Etiopathophysiological mechanisms of ankylosing spondylitis development (clinical case)
Abstract
Ankylosing spondylitis is the most studied of the spondyloarthritis subtypes. In this family, ankylosing spondylitis is a rare but classic form that mainly affects the spine and sacroiliac joint, resulting in loss of flexibility and fusion of the spine. The exact etiology of ankylosing spondylitis remains uncertain, it is known that genetic predisposition, especially the presence of the HLA-B27 gene, plays a key role in the development of the disease. However, like any other multifactorial disease, AS is caused not only by genetic predisposition, but also by the influence of external factors. Many environmental factors are triggers for the development of the disease in genetically susceptible patients. Clinically ankylosing spondylitis is a complex autoimmune disease that significantly affects the patient's life. It can lead to a significant decrease in the quality of life of patients and requires an integrated approach to diagnosis and therapy.
The aim of this study is to describe a clinical case of ankylosing spondylitis and show the features of its course.
The material for the study was the medical history of an inpatient with the main diagnosis of ankylosing spondylitis.

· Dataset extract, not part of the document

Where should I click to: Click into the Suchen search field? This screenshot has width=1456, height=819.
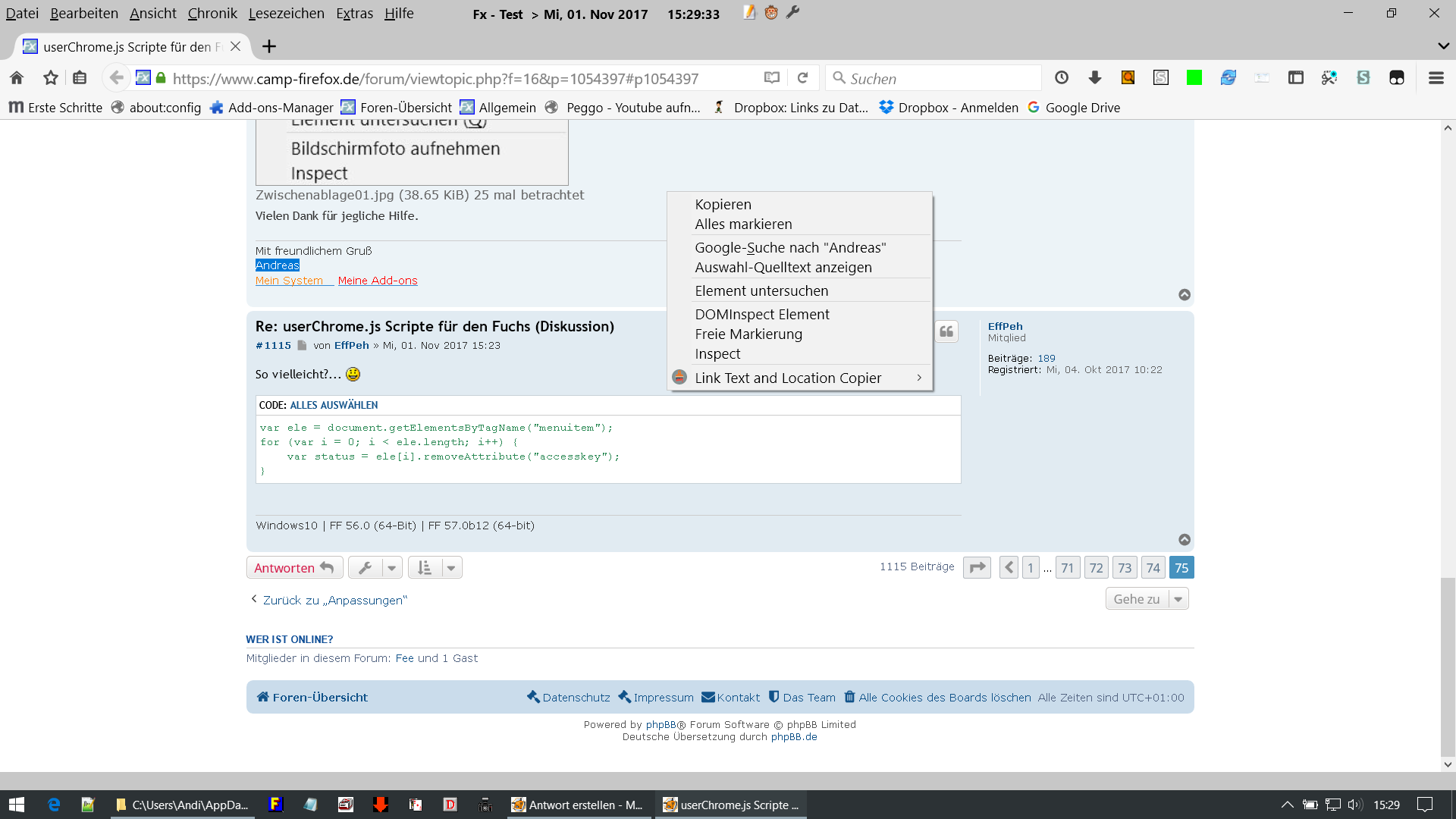[940, 78]
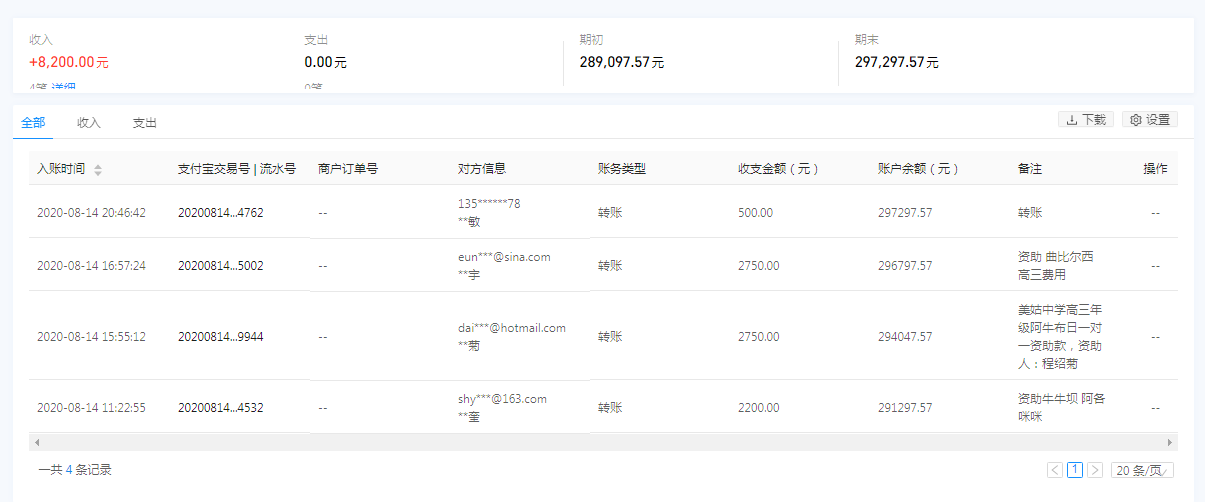Click the 账户余额(元) column header
1205x502 pixels.
coord(918,169)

Research results. A 38-year-old man was admitted to the rheumatology department with symptoms typical of ankylosing spondylitis. The patient has been suffering from inflammatory pain in the thoracic spine, sacroiliac and other small joints since May 2019. Laboratory and instrumental examination revealed a diagnosis of HLA-B27-negative ankylosing spondylitis. Treatment included the use of non-steroidal anti-inflammatory drugs, methotrexate and Certolizumab pegol (Cimzia). The patient's condition began to improve and the disease entered remission.
Conclusion. Timely administration of GIBP and careful monitoring of clinical and laboratory parameters in real clinical practice contribute to a significant reduction in disease activity.